# Assignment
According to the excerpt below about the ride injury dataset, how many observations and how many variables does the dataset have?

This dataset has 542 number of observations and 13 number of variables. The name, type and description of each variable in tx_injuries.csv can be found in the data dictionary below.

variable class description
injury_report_rec double Unique Record ID
name_of_operation character Company name
city character City
st character State (all TX)
injury_date character Injury date - note there are some different formats
ride_name character Ride Name
serial_no character Serial number of ride
gender character Gender of the injured individual
age character Age of the injured individual
body_part character Body part injured
alleged_injury character Alleged injury - type of injury
cause_of_injury character Approximate cause of the injury (free text)
other character Anecdotal information in addition to cause of injury

From the data quality check in Fig 2.1, we find the dataset has high percentage of missing values in variable other and serial_no. However, it has minor effect on our analysis. Thus, they can be removed from the dataset. Besides, there are potential issues with the data types of variable age and injury_date, which can be solved by converting them into integer and date respectively.

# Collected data
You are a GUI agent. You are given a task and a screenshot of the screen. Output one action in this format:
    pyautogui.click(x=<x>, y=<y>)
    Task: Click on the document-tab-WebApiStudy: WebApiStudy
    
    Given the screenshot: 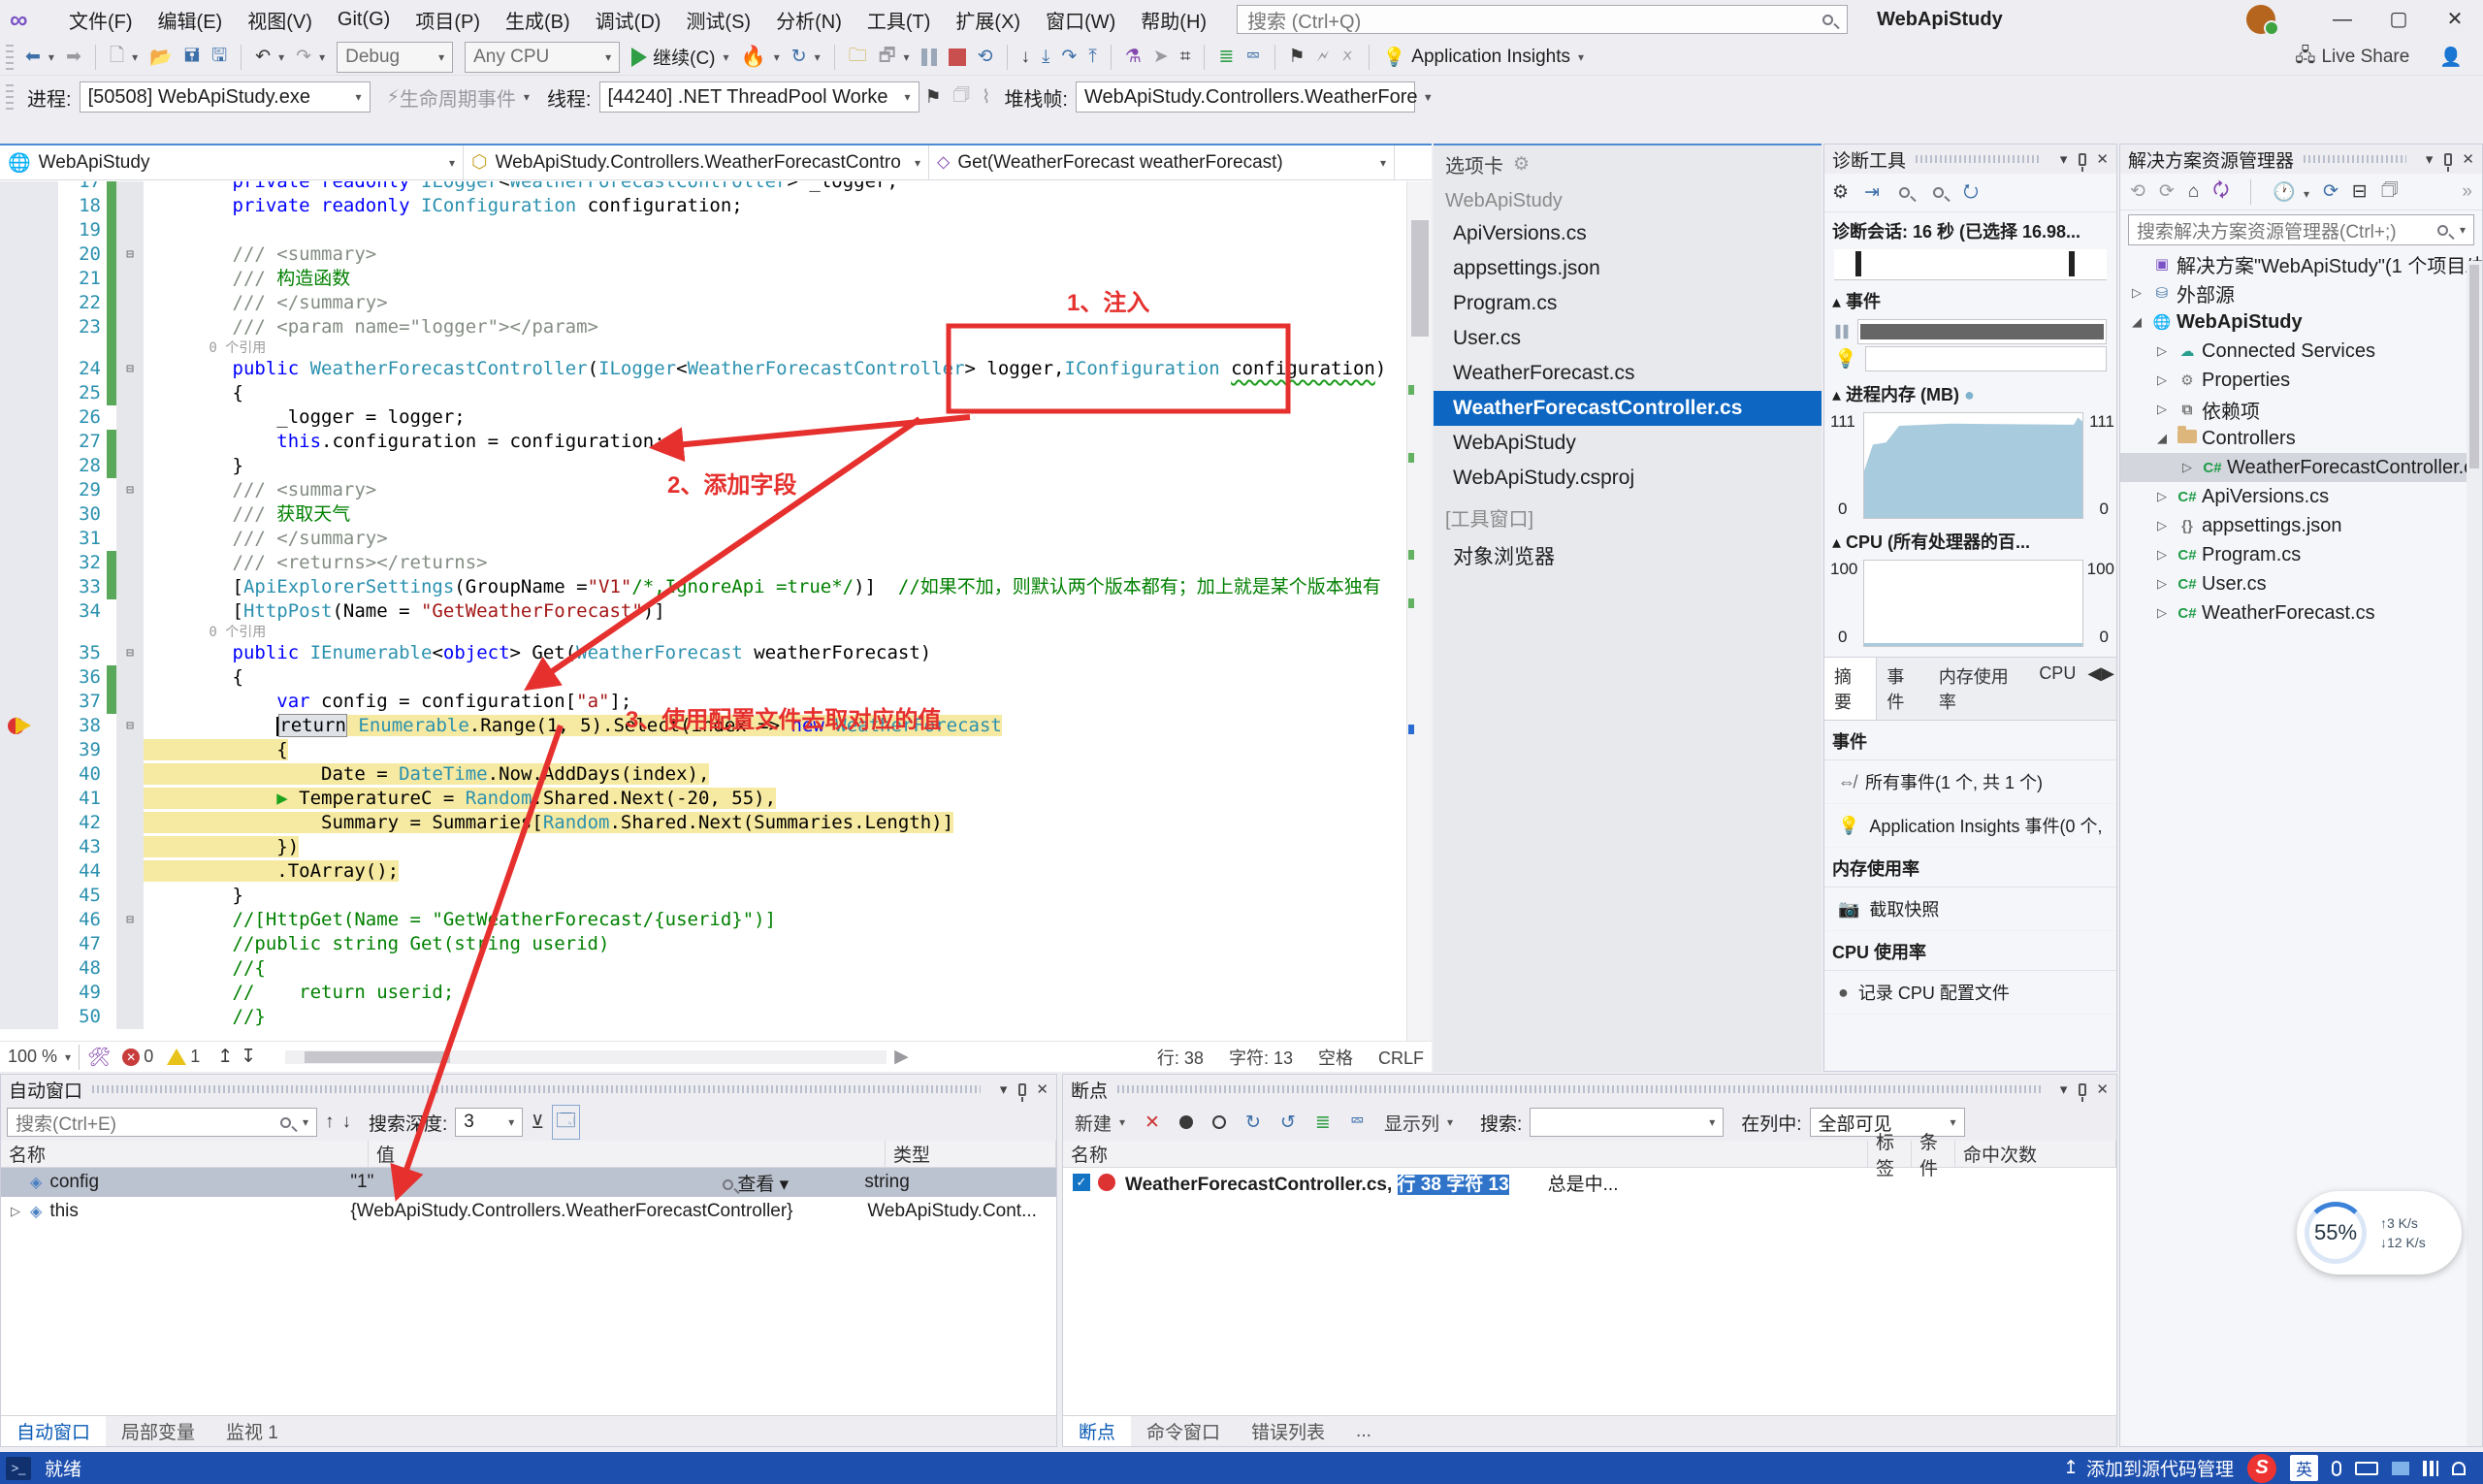 What is the action you would take?
    pyautogui.click(x=1628, y=444)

# Exercise answer
542 observations and 13 variables.